Ведь мы знаем, что если мы доедим свой обед, и досмотрим новую пьесу, и довеселимся на бале, на елке, на катанье, скачке или охоте, то только благодаря пуле в револьвере городового и в ружье солдата, которая пробьет голодное брюхо того обделенного, который из-за угла, облизываясь, глядит на наши удовольствия и тотчас же нарушит их, как только уйдет городовой с револьвером или не будет солдата в казармах, готового явиться по нашему первому зову.

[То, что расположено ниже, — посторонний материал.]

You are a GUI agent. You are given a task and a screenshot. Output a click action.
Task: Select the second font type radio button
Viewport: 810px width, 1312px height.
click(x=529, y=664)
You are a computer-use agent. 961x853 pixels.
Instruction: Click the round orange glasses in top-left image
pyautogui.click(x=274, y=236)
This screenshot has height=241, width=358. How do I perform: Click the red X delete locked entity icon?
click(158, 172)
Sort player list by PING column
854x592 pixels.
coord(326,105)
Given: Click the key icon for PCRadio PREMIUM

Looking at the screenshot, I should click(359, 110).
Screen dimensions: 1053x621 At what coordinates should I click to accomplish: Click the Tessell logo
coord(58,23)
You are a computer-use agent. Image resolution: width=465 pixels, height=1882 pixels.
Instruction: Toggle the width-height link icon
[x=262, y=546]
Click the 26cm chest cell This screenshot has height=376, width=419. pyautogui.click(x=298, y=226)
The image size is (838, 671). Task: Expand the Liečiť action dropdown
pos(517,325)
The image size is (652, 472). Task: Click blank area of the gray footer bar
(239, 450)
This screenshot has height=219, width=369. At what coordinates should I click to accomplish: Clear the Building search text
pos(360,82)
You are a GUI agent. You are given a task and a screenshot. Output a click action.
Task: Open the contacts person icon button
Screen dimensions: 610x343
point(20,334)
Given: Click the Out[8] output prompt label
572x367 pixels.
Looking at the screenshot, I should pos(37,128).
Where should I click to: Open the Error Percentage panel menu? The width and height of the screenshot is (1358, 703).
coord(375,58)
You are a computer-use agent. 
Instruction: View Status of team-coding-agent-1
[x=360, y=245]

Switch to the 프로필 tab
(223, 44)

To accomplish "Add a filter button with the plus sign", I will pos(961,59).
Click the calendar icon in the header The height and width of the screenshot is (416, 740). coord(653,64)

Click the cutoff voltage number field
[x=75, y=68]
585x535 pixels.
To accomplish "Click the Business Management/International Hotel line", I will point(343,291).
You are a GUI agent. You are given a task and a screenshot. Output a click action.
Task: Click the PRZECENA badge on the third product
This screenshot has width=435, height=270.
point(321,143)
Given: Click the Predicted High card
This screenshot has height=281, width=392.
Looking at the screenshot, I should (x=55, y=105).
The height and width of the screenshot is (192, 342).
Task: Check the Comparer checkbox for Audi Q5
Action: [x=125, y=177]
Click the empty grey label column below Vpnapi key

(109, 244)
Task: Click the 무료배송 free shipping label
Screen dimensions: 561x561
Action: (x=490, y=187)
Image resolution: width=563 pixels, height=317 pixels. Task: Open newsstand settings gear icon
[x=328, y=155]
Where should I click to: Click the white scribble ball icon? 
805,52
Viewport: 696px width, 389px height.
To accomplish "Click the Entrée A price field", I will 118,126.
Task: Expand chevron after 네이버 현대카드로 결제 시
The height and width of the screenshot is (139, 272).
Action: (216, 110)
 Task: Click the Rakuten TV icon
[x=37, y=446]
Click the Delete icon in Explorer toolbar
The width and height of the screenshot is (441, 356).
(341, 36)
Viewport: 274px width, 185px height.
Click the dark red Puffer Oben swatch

И потому как человеку, пойманному среди бела дня в грабеже, никак нельзя уверять всех, что он замахнулся на грабимого им человека не затем, чтобы отнять у него его кошелек, и не угрожал зарезать его, так и нам, казалось бы, нельзя уже уверять себя и других, что солдаты и городовые с револьверами находятся около нас совсем не для того, чтобы оберегать нас, а для защиты от внешних врагов, для порядка, для украшения, развлечения и парадов, и что мы и не знали того, что люди не любят умирать от голода, не имея права вырабатывать себе пропитание из земли, на которой они живут, не любят работать под землей, в воде, в пекле, по 10-14 часов в сутки и по ночам на разных фабриках и заводах для изготовления предметов наших удовольствий. Казалось бы, невозможно отрицать того, что так очевидно. А между тем это-то самое и делается.
И хотя и есть среди богатых живые люди, каких я, к счастью, встречаю всё чаще и чаще, особенно из молодых и женщин, которые при напоминании о том, как и чем покупаются их удовольствия, не стараясь скрыть истину, схватываются за голову и говорят: «Ах, не говорите об этом. Ведь если так, то жить нельзя»; хотя и есть такие искренние люди, которые, хотя и не могут избавиться от него, видят свой грех, огромное большинство людей нашего времени так вошло в свою роль лицемерия, что уж смело отрицает то, что режет глаза всякому зрячему.
«Все это несправедливо, - говорят они: - никто не принуждает народ работать у землевладельцев и на фабриках. Это дело свободного договора. Крупная собственность и капиталы необходимы, потому что организуют работу и дают ее рабочему классу. Работы же на фабриках и заводах совсем не так ужасны, как вы их представляете. И если есть некоторые злоупотребления на фабрикаx, то правительство и общество принимают меры к тому, чтобы устранить их и сделать труд рабочих еще более легким и даже приятным. Рабочий народ привык к физическим работам и пока ни на что другое не способен. Бедность же народа происходит совсем не от землевладения; не от угнетения капиталистов, а от других причин: она происходит от необразования, грубости, пьянства народа. И мы, правительственные люди, противодействующие этому обеднению мудрым управлением, и мы, капиталисты, противодействующие этому распространением полезных изобретений, мы, духовенство, - религиозным обучением, а мы, либералы, - устройством союзов рабочих, увеличением и распространением образования, этим путем, не изменяя своего положения, увеличиваем благосостояние народа. Мы не хотим, чтобы все были бедны, как бедные, а хотим, чтобы все были богаты, как богатые. То же, что людей будто бы истязают и убивают для того, чтобы заставить их работать на богатых, есть софизм; войска посылаются против народа только тогда, когда народ, не понимая своей выгоды, бунтует и нарушает спокойствие, нужное для всеобщего блага. Так же необходимо и обуздание злодеев, для которых устроены тюрьмы, виселицы, каторги. Мы сами бы желали упразднить их и работаем в этом направлении».